Title CD4+count-guided interruption of antiretroviral treatment
Journal name New England Journal of Medicine   Check publisher's open access policy
ISSN 0028-4793
Publication date 2006-11-01
Year available 2006
Sub-type Article (original research)
DOI 10.1056/NEJMoa062360
Open Access Status File (Publisher version)
Volume 355
Issue 22
Start page 2283
End page 2296
Total pages 14
Place of publication Waltham, MA, United States
Publisher Massachusetts Medical Society
Language eng
Formatted abstract
Background: Despite declines in morbidity and mortality with the use of combination antiretroviral therapy, its effectiveness is limited by adverse events, problems with adherence, and resistance of the human immunodeficiency virus (HIV).

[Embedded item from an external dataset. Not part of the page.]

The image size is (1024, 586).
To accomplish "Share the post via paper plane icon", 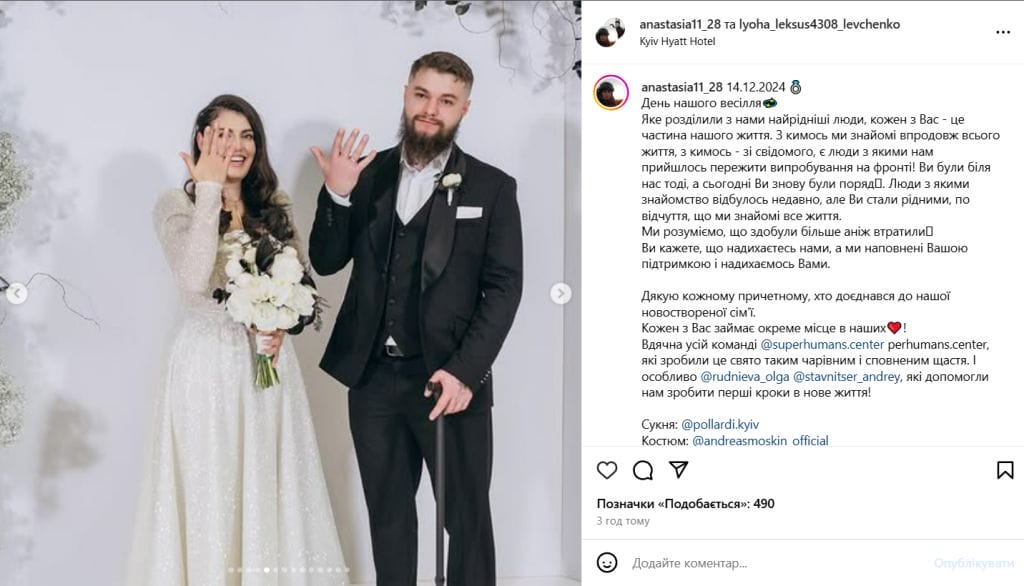I will coord(679,469).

Methods: We randomly assigned persons infected with HIV who had a CD4+ cell count of more than 350 per cubic millimeter to the continuous use of antiretroviral therapy (the viral suppression group) or the episodic use of antiretroviral therapy (the drug conservation group). Episodic use involved the deferral of therapy until the CD4+ count decreased to less than 250 per cubic millimeter and then the use of therapy until the CD4+ count increased to more than 350 per cubic millimeter. The primary end point was the development of an opportunistic disease or death from any cause. An important secondary end point was major cardiovascular, renal, or hepatic disease.

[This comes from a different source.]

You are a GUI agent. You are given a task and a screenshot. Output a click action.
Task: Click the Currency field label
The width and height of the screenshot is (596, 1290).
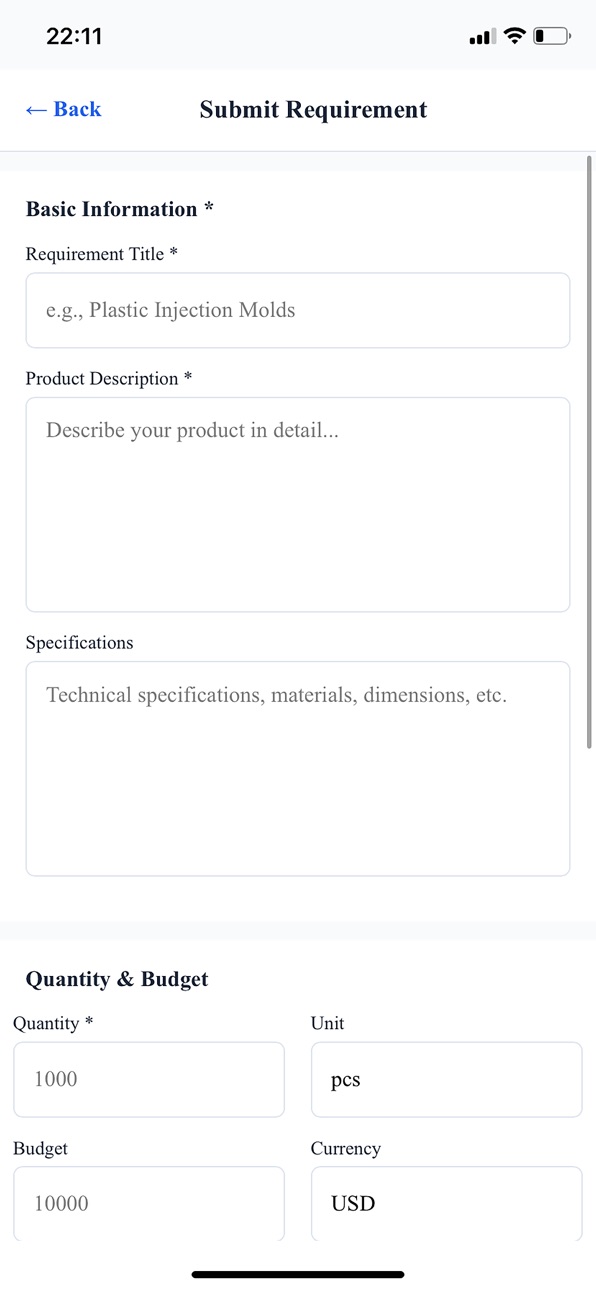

Results: A total of 5472 participants (2720 assigned to drug conservation and 2752 to viral suppression) were followed for an average of 16 months before the protocol was modified for the drug conservation group. At baseline, the median and nadir CD4+ counts were 597 per cubic millimeter and 250 per cubic millimeter, respectively, and 71.7% of participants had plasma HIV RNA levels of 400 copies or less per milliliter. Opportunistic disease or death from any cause occurred in 120 participants (3.3 events per 100 person-years) in the drug conservation group and 47 participants (1.3 per 100 person-years) in the viral suppression group (hazard ratio for the drug conservation group vs. the viral suppression group, 2.6; 95% confidence interval [CI], 1.9 to 3.7; P<0.001). Hazard ratios for death from any cause and for major cardiovascular, renal, and hepatic disease were 1.8 (95% CI, 1.2 to 2.9; P = 0.007) and 1.7 (95% CI, 1.1 to 2.5; P = 0.009), respectively. Adjustment for the latest CD4+ count and HIV RNA level (as time-updated covariates) reduced the hazard ratio for the primary end point from 2.6 to 1.5 (95% CI, 1.0 to 2.1).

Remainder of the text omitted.